(Task material)
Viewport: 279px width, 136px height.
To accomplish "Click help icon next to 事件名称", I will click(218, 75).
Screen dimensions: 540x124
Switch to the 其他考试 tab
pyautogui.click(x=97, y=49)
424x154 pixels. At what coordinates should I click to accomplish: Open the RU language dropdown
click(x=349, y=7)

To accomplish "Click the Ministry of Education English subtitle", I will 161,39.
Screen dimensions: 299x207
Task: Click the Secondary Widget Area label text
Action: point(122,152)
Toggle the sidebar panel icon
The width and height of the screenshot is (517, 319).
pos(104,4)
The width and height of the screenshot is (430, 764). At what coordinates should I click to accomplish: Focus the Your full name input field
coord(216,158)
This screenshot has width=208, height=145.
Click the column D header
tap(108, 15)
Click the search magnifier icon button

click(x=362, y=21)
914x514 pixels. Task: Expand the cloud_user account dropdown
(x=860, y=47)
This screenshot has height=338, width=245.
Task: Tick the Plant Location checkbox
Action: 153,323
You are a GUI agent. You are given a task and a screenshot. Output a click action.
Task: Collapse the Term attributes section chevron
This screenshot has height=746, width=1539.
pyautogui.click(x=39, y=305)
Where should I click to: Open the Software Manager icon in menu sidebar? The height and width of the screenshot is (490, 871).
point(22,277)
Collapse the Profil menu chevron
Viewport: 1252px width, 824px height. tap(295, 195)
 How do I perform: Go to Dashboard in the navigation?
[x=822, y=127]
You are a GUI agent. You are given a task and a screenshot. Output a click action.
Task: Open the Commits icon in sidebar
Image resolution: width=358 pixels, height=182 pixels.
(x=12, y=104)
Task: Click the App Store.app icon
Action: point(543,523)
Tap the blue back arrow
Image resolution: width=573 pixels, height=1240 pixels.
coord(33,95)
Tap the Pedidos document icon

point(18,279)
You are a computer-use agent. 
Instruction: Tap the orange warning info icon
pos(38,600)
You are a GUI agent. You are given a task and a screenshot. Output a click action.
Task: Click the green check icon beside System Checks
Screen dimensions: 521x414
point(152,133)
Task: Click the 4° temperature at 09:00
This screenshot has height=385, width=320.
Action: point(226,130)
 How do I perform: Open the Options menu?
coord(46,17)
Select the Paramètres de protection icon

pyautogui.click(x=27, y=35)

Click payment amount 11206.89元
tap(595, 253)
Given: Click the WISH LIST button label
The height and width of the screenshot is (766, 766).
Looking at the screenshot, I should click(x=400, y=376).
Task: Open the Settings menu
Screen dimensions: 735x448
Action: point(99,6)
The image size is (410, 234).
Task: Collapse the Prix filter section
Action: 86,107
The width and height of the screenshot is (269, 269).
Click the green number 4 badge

(Directions for this task)
Reproduce the data above, swapping each "chevron" for "caret" and leaving everything else untouched.

(Finished exercise)
Viewport: 279px width, 136px height.
To accomplish "Click help icon next to 事件名称", I will click(218, 75).
Screen dimensions: 540x124
Switch to the 其他考试 tab
pyautogui.click(x=97, y=49)
424x154 pixels. At what coordinates should I click to accomplish: Open the RU language dropdown
click(x=349, y=7)

To accomplish "Click the Ministry of Education English subtitle", I will 161,39.
Screen dimensions: 299x207
Task: Click the Secondary Widget Area label text
Action: point(122,152)
Toggle the sidebar panel icon
The width and height of the screenshot is (517, 319).
pos(104,4)
The width and height of the screenshot is (430, 764). At what coordinates should I click to accomplish: Focus the Your full name input field
coord(216,158)
This screenshot has width=208, height=145.
Click the column D header
tap(108, 15)
Click the search magnifier icon button

click(x=362, y=21)
914x514 pixels. Task: Expand the cloud_user account dropdown
(x=860, y=47)
This screenshot has height=338, width=245.
Task: Tick the Plant Location checkbox
Action: 153,323
You are a GUI agent. You are given a task and a screenshot. Output a click action.
Task: Collapse the Term attributes section caret
This screenshot has height=746, width=1539.
pyautogui.click(x=39, y=305)
Where should I click to: Open the Software Manager icon in menu sidebar? The height and width of the screenshot is (490, 871).
point(22,277)
Collapse the Profil menu caret
Viewport: 1252px width, 824px height. tap(295, 195)
 How do I perform: Go to Dashboard in the navigation?
[x=822, y=127]
You are a GUI agent. You are given a task and a screenshot. Output a click action.
Task: Open the Commits icon in sidebar
Image resolution: width=358 pixels, height=182 pixels.
(x=12, y=104)
Task: Click the App Store.app icon
Action: point(543,523)
Tap the blue back arrow
Image resolution: width=573 pixels, height=1240 pixels.
coord(33,95)
Tap the Pedidos document icon

point(18,279)
You are a computer-use agent. 
Instruction: Tap the orange warning info icon
pos(38,600)
You are a GUI agent. You are given a task and a screenshot. Output a click action.
Task: Click the green check icon beside System Checks
Screen dimensions: 521x414
point(152,133)
Task: Click the 4° temperature at 09:00
This screenshot has height=385, width=320.
Action: point(226,130)
 How do I perform: Open the Options menu?
coord(46,17)
Select the Paramètres de protection icon

pyautogui.click(x=27, y=35)

Click payment amount 11206.89元
tap(595, 253)
Given: Click the WISH LIST button label
The height and width of the screenshot is (766, 766).
Looking at the screenshot, I should click(x=400, y=376).
Task: Open the Settings menu
Screen dimensions: 735x448
Action: point(99,6)
The image size is (410, 234).
Task: Collapse the Prix filter section
Action: 86,107
The width and height of the screenshot is (269, 269).
Click the green number 4 badge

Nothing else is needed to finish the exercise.